### INSTRUCTIONS TO FOLLOW
Since the copy must match the original, write out each record word for word, skipping only the pictures.

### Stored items
=-=-=-=-=

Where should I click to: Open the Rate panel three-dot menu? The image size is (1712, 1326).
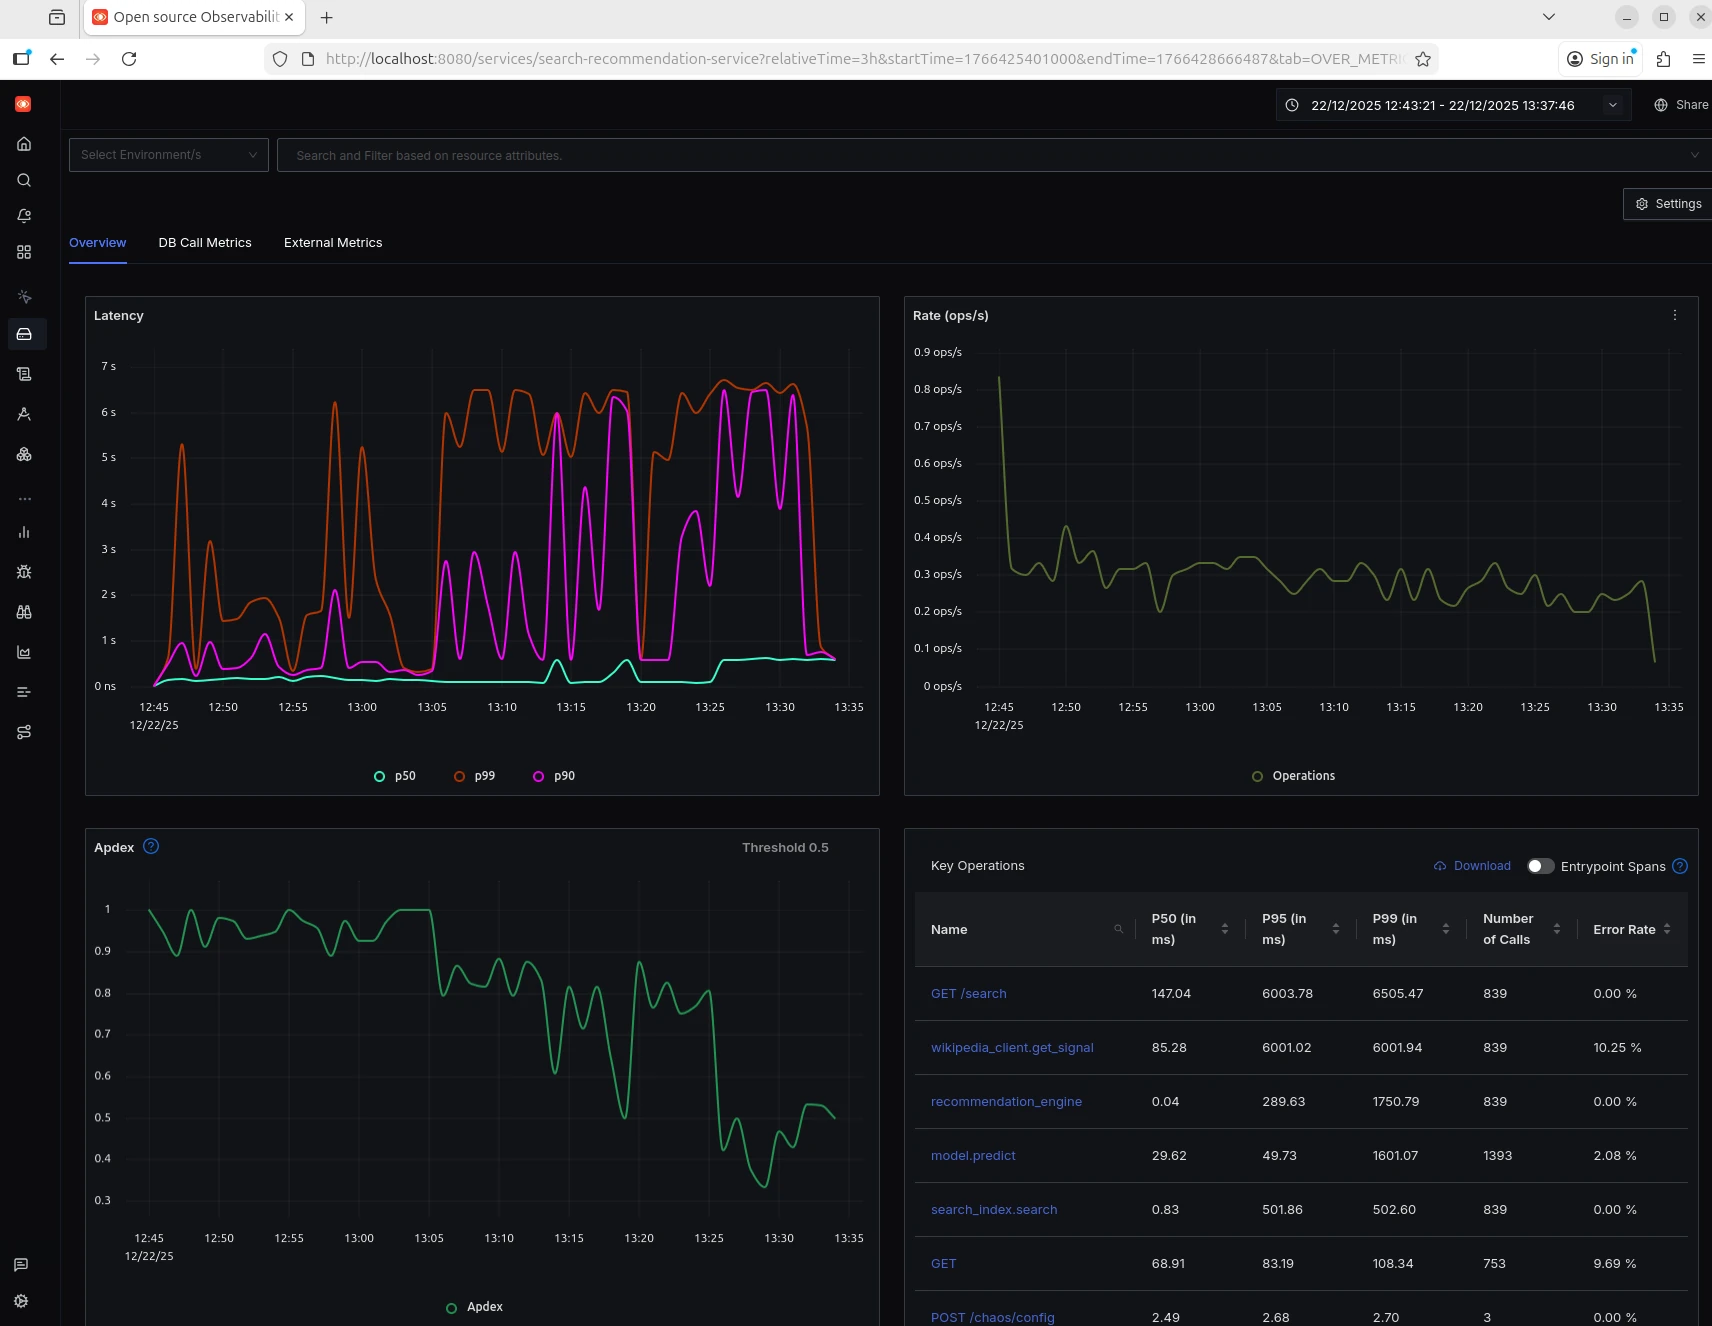pyautogui.click(x=1675, y=315)
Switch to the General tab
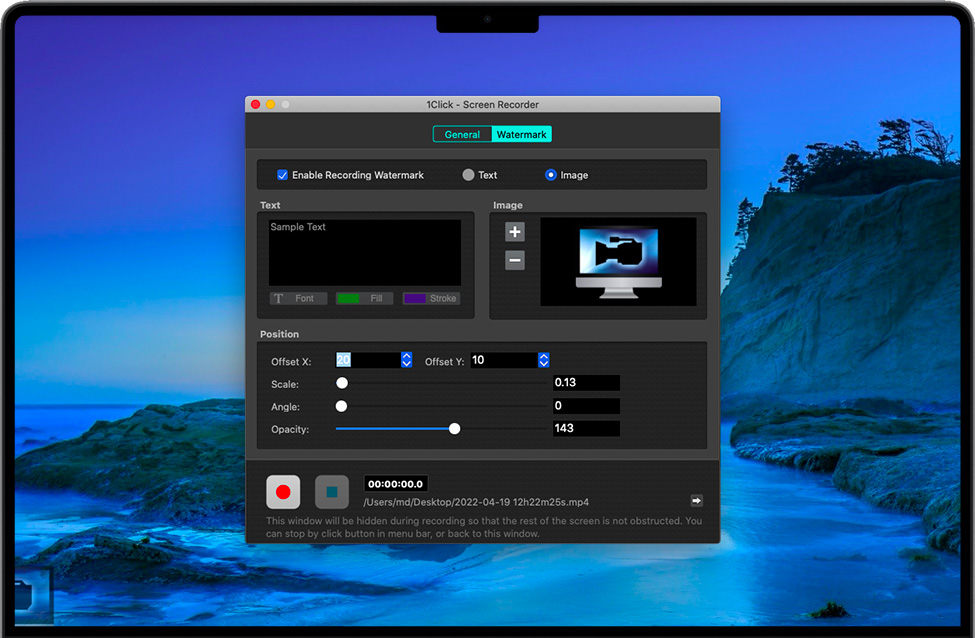 click(462, 134)
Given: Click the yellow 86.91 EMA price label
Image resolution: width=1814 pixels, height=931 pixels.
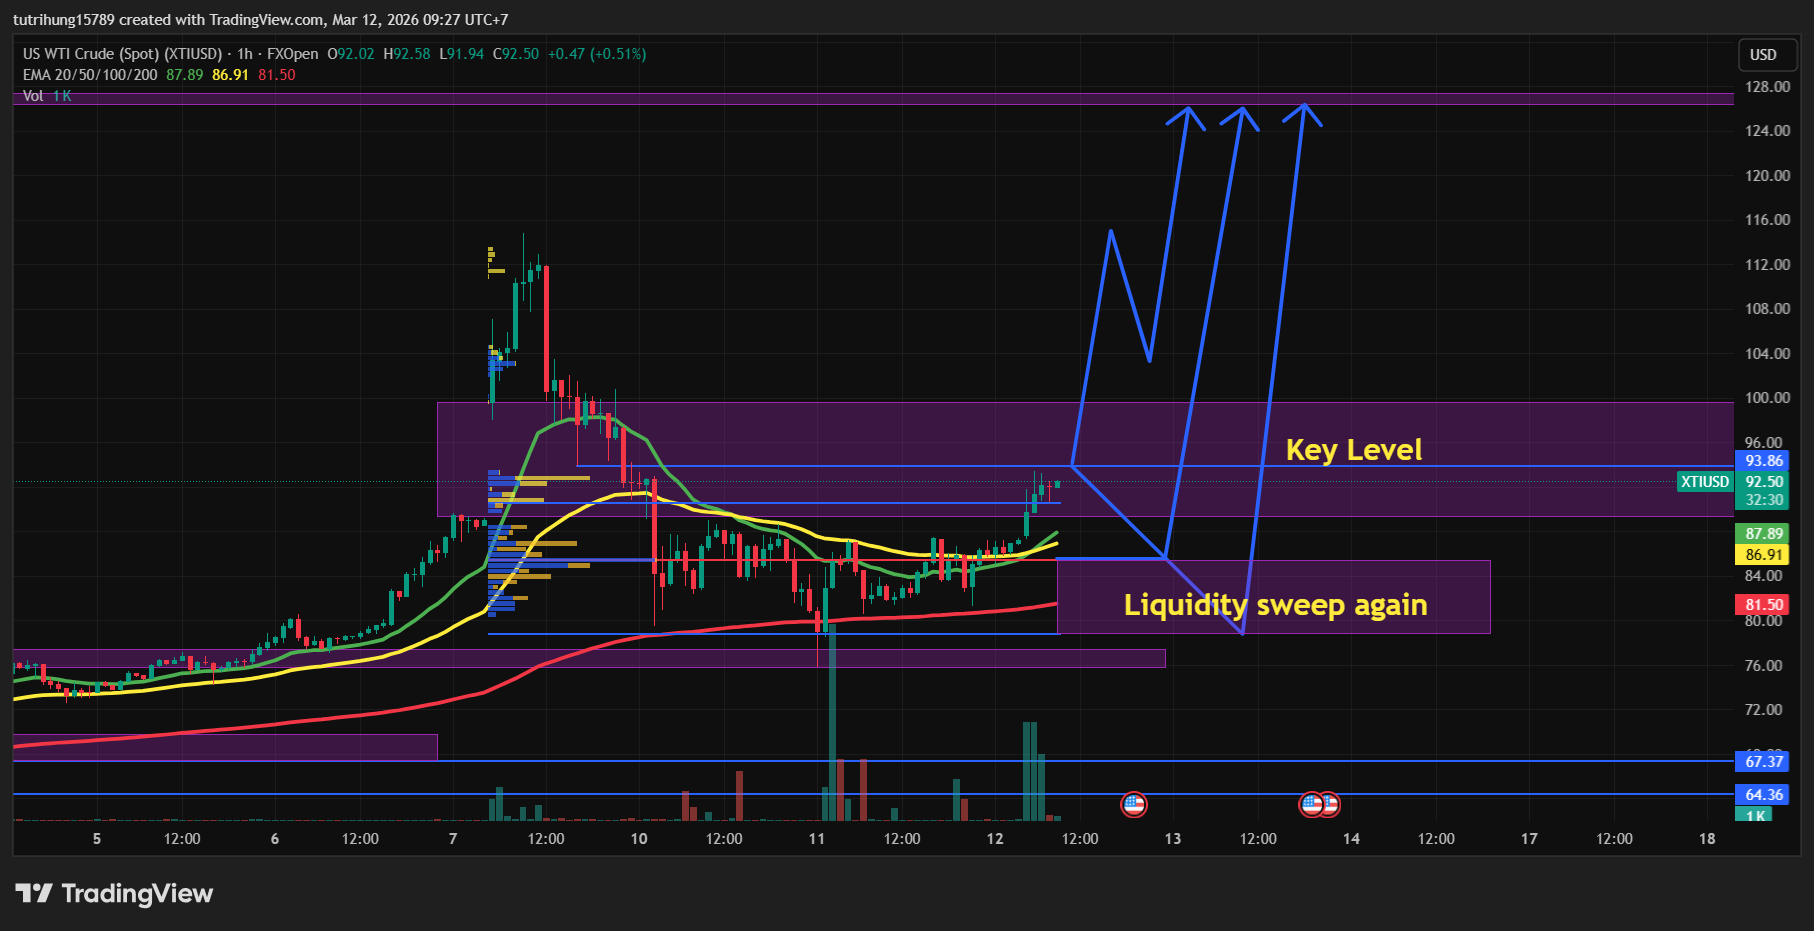Looking at the screenshot, I should (1764, 555).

=-=-=-=-=

### TASK ANSWER
Where should I click to: Open the Rate panel three-dot menu? The image size is (1712, 1326).
pyautogui.click(x=1675, y=315)
Switch to the General tab
 click(462, 134)
Given: Click the yellow 86.91 EMA price label
Image resolution: width=1814 pixels, height=931 pixels.
Looking at the screenshot, I should (1764, 555).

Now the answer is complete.